**Try it**
What do the lines from the top of the data through the line with "Given: Open the font color dropdown arrow" say? Quote them exactly and include both ends.

(Data items)
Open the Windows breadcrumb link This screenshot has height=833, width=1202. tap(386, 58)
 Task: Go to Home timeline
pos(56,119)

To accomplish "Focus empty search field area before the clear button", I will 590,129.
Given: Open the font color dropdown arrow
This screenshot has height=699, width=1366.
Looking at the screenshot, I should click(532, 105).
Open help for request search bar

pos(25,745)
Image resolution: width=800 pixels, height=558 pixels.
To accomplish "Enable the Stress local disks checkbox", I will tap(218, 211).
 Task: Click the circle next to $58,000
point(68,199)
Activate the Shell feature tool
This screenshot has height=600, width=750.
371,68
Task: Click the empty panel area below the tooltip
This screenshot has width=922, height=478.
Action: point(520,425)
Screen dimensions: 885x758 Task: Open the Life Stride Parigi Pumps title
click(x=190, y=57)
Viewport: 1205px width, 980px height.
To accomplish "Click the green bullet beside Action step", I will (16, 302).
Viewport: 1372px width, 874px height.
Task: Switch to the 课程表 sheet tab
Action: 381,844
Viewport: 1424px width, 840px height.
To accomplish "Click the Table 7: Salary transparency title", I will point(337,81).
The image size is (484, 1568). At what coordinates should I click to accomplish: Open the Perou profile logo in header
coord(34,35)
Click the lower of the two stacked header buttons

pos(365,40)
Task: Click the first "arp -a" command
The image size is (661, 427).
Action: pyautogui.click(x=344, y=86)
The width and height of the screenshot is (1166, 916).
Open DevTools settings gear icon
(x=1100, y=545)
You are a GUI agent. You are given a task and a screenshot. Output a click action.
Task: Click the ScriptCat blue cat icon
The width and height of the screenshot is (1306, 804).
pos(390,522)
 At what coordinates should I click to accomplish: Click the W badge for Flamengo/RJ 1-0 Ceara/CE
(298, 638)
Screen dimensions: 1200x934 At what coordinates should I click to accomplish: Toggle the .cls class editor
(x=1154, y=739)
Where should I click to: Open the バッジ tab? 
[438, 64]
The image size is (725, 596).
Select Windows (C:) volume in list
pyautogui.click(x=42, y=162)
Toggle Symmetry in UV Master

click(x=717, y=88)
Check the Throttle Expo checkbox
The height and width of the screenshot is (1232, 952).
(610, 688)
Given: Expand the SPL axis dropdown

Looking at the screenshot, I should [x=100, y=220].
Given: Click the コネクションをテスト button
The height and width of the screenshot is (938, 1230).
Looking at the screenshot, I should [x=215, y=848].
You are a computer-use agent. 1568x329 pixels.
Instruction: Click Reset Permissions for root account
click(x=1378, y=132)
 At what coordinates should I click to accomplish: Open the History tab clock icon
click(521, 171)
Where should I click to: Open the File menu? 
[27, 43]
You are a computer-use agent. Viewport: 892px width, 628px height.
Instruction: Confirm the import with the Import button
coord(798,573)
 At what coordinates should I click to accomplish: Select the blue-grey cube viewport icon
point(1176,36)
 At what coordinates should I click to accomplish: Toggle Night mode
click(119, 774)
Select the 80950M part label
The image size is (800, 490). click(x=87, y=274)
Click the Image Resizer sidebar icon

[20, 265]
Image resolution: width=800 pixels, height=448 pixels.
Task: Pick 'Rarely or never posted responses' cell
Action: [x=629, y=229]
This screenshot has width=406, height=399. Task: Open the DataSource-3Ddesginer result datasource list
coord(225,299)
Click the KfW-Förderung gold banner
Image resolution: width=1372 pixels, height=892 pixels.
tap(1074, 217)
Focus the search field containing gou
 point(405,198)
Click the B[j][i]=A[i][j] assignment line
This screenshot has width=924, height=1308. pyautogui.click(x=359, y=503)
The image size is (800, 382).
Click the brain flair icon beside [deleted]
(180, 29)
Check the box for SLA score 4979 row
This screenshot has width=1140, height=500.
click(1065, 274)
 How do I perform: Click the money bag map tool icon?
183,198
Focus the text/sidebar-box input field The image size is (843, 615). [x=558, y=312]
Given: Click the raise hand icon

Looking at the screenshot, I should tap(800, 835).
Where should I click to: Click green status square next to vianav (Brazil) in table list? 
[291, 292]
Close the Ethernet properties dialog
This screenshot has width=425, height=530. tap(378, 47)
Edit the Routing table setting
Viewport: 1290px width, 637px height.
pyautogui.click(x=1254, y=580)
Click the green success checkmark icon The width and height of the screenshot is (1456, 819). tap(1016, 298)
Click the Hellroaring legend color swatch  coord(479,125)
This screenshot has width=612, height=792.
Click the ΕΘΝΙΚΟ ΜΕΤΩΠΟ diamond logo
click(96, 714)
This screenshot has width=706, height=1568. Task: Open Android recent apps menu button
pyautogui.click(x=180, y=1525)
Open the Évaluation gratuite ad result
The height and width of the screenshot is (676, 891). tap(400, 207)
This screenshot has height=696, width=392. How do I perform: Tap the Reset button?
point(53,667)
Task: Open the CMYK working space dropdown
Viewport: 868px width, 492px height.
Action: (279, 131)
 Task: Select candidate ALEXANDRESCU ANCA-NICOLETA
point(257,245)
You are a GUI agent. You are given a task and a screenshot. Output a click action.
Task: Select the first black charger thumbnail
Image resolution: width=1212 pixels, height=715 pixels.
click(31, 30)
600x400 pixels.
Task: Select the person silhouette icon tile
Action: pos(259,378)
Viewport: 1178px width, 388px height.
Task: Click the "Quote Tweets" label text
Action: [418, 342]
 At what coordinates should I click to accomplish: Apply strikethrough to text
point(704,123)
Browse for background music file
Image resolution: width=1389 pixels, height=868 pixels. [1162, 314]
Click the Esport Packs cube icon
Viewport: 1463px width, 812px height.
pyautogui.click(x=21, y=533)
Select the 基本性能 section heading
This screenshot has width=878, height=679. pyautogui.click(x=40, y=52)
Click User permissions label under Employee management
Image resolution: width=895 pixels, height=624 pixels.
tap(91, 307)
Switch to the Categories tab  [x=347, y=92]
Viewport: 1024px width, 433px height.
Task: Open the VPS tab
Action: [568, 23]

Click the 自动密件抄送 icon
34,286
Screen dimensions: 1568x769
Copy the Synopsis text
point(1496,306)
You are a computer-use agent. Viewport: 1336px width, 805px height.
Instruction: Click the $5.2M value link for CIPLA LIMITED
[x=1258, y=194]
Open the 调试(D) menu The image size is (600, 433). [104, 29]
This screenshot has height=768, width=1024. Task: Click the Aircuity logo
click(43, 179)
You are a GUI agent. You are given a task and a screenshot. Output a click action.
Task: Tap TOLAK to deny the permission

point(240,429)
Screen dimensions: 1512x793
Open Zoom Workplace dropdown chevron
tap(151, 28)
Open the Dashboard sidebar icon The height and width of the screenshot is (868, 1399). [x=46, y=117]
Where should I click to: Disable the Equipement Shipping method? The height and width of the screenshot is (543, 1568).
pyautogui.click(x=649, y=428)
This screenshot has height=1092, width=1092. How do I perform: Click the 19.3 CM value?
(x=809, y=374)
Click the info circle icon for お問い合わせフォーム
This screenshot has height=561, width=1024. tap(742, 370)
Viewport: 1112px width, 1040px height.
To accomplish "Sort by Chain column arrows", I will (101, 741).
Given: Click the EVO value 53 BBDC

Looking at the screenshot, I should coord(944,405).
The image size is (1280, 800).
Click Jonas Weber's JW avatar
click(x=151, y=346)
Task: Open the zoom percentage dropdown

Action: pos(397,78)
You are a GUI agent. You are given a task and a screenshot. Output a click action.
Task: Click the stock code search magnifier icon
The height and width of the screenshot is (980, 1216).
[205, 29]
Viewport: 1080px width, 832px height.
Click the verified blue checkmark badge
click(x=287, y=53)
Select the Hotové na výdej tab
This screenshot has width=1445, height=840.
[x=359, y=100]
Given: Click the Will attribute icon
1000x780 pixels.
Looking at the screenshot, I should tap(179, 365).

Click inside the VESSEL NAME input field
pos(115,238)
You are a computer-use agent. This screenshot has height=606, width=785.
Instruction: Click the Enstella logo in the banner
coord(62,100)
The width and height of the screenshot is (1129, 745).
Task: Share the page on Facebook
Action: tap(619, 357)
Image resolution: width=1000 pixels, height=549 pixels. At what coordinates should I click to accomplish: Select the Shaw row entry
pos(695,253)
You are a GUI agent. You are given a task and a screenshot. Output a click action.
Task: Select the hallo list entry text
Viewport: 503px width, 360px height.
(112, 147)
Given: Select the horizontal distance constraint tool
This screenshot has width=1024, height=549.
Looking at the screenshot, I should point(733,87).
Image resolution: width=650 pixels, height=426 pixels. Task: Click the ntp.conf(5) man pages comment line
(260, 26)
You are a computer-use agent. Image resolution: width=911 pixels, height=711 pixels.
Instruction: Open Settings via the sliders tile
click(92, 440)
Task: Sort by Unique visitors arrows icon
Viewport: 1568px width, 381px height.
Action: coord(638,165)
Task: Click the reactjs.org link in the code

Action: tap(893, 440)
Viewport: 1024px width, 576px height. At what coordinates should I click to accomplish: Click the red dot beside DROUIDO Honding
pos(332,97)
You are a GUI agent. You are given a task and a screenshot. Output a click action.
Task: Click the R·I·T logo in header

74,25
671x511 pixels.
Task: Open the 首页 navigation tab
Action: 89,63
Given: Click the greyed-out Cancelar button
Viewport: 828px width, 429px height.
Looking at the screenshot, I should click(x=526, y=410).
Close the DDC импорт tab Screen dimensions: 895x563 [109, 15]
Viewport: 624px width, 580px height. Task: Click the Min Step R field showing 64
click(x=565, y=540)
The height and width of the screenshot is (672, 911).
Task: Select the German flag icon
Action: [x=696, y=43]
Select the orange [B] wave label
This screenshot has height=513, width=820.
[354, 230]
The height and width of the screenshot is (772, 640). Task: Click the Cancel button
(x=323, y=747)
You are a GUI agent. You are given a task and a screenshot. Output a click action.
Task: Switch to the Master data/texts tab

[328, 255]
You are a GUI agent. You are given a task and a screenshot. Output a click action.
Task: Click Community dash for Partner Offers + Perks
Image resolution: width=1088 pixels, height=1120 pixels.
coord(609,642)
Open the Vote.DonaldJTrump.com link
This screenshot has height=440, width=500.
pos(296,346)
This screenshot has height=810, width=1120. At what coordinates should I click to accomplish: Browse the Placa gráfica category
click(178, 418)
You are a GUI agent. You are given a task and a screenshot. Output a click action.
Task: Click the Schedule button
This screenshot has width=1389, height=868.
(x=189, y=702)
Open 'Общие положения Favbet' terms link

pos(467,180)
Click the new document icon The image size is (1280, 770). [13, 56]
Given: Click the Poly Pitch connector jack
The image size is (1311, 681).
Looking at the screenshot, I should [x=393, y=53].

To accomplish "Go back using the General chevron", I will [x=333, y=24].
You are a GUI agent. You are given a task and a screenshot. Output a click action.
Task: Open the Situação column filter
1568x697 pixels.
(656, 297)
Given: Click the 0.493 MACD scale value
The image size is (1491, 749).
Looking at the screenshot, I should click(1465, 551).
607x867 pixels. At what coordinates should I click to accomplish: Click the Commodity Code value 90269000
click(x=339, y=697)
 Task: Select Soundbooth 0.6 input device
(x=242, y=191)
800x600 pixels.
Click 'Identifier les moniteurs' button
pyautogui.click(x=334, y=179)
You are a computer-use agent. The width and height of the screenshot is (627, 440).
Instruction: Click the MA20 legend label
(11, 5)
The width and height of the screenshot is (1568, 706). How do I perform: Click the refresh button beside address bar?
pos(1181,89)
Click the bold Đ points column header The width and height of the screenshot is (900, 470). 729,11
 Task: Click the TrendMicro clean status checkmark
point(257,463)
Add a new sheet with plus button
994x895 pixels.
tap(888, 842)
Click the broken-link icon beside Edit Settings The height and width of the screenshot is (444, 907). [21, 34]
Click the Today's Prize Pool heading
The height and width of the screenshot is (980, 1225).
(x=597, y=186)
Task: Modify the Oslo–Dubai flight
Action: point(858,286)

**Exercise output**
Open the Windows breadcrumb link This screenshot has height=833, width=1202. tap(386, 58)
 Task: Go to Home timeline
pos(56,119)

To accomplish "Focus empty search field area before the clear button", I will 590,129.
Given: Open the font color dropdown arrow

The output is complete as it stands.